先ごろ、上海交通大学日本研究センターの主催による第6回中日企業イノベーション協力フォーラムが行われ、この中で上海交通大学文科系の有名教授で日本研究センターの主任である季衛東氏が式辞で、「東アジアは今、どこも少子高齢化が進んでおり、またアフターコロナに入っている。こうした中でメタバース+AIなどが社会問題を解決し、経済の再建を進める上での指針となる」と述べた。構造改革をはかるアジア各国の共通項であると言う。
メタバースの普及における中国と日本の違いについて、上海麗昂数字科技のCEOである近衛元(Jin Weiyuan)博氏は、「日本はアニメ、ゲームなどクリエイティブコンテンツに集中している。中国もARなど先進技術があるが、利用の場面は両国で優位性が異なる」と述べた。
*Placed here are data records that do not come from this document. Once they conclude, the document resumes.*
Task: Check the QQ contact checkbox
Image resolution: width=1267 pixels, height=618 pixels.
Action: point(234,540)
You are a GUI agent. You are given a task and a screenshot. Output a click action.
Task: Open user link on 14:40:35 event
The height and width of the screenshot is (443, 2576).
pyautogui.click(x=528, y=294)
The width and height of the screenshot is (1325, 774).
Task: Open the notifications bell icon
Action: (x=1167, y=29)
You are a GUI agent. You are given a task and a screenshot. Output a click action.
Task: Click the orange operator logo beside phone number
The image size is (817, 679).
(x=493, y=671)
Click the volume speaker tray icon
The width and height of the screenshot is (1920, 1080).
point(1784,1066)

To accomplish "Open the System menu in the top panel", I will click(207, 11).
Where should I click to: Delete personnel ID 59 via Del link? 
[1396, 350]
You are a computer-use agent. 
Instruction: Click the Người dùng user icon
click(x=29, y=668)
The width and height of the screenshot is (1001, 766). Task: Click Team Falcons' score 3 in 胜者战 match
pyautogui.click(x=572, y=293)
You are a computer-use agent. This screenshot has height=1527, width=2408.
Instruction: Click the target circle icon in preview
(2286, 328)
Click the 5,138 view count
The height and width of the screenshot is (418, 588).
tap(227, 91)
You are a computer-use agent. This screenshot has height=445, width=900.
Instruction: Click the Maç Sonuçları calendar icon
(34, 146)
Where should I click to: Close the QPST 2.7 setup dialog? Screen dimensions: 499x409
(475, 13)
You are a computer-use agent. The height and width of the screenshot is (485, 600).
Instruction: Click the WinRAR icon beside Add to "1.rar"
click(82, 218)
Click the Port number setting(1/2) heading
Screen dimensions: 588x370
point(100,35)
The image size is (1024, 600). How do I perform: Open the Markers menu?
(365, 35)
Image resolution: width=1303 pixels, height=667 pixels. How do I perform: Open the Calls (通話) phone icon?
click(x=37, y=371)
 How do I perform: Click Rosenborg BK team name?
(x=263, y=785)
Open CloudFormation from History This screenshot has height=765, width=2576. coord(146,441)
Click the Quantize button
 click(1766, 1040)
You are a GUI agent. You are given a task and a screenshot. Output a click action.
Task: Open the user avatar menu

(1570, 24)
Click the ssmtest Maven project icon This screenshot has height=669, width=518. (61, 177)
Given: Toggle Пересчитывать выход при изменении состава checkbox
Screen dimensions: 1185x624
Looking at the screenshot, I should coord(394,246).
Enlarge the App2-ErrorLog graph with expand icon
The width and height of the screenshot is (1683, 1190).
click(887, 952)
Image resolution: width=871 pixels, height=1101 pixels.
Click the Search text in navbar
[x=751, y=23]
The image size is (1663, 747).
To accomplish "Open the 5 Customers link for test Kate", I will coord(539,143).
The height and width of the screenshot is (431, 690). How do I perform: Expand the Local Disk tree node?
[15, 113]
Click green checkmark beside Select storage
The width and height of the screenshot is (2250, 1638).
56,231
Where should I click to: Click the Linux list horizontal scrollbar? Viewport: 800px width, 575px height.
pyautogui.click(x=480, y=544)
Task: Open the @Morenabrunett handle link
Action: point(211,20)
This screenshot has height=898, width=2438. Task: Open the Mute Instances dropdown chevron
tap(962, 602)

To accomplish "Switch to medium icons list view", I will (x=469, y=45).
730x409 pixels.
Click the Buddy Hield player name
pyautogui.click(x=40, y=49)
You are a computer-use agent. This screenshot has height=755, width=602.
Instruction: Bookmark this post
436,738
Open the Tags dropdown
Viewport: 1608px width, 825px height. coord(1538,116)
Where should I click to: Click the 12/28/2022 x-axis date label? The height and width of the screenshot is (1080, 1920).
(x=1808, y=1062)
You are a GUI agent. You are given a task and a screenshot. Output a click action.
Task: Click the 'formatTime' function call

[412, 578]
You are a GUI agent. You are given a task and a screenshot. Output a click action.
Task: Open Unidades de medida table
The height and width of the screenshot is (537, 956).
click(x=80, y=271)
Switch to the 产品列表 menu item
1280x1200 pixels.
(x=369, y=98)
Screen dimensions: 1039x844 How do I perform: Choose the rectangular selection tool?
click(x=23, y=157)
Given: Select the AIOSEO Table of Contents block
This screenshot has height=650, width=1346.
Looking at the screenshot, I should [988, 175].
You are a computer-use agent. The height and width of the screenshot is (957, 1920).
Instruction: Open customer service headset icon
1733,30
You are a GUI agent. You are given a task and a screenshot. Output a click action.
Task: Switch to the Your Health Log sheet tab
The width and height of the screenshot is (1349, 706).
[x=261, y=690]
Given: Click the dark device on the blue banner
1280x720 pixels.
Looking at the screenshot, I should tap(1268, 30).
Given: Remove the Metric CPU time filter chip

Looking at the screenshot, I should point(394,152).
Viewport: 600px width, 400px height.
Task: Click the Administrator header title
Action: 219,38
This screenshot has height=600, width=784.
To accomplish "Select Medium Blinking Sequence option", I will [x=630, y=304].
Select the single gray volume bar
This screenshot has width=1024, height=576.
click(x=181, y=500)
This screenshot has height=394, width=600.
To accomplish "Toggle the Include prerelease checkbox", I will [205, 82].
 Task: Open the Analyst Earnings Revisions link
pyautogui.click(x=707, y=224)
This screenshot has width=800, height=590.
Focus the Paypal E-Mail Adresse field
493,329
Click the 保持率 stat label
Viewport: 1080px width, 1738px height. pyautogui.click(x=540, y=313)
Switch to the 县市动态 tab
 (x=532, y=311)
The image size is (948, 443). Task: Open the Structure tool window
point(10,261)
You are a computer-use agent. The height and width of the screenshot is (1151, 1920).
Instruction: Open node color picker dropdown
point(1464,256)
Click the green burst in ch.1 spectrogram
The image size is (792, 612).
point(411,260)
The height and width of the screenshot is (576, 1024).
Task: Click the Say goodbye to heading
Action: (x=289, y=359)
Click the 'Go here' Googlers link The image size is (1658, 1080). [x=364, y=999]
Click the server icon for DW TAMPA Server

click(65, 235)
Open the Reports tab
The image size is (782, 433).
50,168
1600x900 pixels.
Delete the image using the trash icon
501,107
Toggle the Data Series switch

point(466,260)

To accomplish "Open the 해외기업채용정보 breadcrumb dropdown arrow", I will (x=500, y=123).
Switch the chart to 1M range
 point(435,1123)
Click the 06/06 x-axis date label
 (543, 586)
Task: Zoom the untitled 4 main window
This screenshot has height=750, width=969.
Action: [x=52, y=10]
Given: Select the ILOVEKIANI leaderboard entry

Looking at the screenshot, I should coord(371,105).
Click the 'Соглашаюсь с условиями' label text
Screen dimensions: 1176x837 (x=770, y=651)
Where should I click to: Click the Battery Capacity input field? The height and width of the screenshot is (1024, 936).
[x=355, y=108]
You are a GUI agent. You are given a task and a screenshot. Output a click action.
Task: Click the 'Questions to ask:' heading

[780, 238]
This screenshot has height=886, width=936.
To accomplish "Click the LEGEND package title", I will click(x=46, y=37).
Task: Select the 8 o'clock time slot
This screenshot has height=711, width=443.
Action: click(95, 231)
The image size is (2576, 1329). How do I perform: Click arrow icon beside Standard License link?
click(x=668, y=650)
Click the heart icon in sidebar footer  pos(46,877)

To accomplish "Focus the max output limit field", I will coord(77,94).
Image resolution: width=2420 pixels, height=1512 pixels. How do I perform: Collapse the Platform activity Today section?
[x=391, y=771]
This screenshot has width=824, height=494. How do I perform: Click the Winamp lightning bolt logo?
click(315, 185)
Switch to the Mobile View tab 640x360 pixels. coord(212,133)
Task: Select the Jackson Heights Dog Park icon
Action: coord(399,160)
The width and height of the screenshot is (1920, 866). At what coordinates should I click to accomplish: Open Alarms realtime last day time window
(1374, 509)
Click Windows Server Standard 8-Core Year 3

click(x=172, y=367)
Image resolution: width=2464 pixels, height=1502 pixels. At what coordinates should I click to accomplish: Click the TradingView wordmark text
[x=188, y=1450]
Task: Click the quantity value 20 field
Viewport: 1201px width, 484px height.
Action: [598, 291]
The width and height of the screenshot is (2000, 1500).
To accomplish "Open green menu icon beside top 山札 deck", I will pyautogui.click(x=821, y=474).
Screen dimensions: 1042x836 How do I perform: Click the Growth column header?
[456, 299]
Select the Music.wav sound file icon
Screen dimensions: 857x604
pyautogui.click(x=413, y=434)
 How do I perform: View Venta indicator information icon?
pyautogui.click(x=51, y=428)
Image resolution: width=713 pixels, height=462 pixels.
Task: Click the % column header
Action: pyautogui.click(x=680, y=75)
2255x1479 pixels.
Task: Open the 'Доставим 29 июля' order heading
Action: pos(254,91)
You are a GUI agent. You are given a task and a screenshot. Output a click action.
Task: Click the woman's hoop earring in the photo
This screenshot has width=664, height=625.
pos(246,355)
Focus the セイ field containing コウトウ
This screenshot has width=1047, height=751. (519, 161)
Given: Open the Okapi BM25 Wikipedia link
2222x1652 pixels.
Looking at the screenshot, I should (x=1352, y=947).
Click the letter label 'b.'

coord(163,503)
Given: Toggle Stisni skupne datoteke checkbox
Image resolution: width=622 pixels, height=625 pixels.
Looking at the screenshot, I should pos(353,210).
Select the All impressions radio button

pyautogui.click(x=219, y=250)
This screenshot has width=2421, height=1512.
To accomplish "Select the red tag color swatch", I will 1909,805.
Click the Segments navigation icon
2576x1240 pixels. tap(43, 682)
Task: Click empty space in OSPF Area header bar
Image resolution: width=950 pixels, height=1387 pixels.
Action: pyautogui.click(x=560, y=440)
メタバースのビジネスモデルについて、NRI上海のアソシエートパートナーである陸成(Lu Cheng)氏は「純メタバース」、「メタバース+」、「+メタバース」に分類し、それぞれVR通販、デザインメディア、工業・都市計画という具合に別々の場面で適していると見ている。
デジタル産業における中日両国の提携について陸氏は、「メタバースに関しては製品、ソフトウェア、コンテンツ、プラットフォームのいずれも補完関係となり得る」と言う。具体的には、プラットフォームについては日本のメリットは知的生産、知能物流、知能介護などB2Bに関する事業やゲームなど特定の分野におけるユーザー体系が、中国は通販、SNS、パンエンターテインメントなどビッグデータやクラウドコンピューティングをベースにしたB2C関連の事業が成長株であるという。
季氏は、中日両国とも第二次人口メリット実現へ取り組んでいる中、交流や提携でメタバースにおいてベストな糸口をつかめるとし、「デジタル経済での提携で現実的な力比べを脱し、対話や連携の強化が見込める」と述べている。